◆ Your instructions ◆
Whenever the word "filter" turns up in a line of the data below, copy that line.

◆ The data ◆
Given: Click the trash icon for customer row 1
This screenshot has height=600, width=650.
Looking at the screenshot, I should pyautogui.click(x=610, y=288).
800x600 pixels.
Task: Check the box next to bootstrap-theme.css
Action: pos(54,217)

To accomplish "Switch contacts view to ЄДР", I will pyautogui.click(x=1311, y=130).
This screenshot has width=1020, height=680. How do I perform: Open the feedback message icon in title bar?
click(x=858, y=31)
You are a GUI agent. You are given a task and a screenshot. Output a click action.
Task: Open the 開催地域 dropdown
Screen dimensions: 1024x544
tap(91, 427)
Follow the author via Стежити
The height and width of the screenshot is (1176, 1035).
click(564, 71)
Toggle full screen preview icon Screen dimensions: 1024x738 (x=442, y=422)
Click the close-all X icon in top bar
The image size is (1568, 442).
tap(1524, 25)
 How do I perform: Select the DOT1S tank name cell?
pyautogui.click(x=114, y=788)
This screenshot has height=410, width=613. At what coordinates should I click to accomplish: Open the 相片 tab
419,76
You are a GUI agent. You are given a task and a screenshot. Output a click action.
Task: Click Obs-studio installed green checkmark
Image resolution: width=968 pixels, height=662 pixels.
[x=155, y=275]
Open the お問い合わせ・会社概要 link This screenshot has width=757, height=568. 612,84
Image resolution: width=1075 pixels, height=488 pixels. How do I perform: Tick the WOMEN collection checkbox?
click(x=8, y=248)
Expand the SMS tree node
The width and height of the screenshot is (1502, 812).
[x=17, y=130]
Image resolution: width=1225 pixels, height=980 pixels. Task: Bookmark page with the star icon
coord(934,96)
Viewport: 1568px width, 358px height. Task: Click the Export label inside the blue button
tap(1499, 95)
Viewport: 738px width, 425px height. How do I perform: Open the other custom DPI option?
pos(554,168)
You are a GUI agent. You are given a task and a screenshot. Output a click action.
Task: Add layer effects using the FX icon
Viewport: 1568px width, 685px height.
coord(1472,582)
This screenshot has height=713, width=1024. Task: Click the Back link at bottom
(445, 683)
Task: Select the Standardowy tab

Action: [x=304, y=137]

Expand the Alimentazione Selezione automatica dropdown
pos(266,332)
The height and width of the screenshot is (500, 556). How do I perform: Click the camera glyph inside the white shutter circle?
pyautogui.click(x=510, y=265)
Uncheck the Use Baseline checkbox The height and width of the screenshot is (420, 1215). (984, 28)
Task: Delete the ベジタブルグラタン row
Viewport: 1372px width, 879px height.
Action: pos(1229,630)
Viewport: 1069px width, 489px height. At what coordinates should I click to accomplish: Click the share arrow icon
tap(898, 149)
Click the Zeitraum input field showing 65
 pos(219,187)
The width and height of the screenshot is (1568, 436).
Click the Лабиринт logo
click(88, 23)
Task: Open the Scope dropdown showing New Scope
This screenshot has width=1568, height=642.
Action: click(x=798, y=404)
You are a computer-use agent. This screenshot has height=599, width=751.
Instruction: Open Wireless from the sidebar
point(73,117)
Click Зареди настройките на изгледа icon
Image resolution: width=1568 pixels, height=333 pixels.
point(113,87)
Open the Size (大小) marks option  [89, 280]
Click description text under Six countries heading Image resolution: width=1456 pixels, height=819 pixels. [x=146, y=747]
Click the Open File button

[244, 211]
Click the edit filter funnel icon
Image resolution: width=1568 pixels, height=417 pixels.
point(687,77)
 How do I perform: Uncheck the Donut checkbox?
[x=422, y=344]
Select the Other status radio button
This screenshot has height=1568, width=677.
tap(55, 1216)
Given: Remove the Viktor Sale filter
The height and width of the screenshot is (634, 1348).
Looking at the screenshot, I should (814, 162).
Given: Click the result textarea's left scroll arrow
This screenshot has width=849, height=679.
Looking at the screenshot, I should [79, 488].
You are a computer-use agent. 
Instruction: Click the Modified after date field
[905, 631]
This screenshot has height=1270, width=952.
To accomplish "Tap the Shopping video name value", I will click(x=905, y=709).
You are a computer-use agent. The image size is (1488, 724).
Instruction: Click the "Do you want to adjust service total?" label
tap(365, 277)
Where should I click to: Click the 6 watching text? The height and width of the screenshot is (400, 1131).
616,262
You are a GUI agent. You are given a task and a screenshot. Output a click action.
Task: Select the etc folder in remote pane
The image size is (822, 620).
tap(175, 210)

◆ Response for this exercise ◆
Click the edit filter funnel icon
Given: Remove the Viktor Sale filter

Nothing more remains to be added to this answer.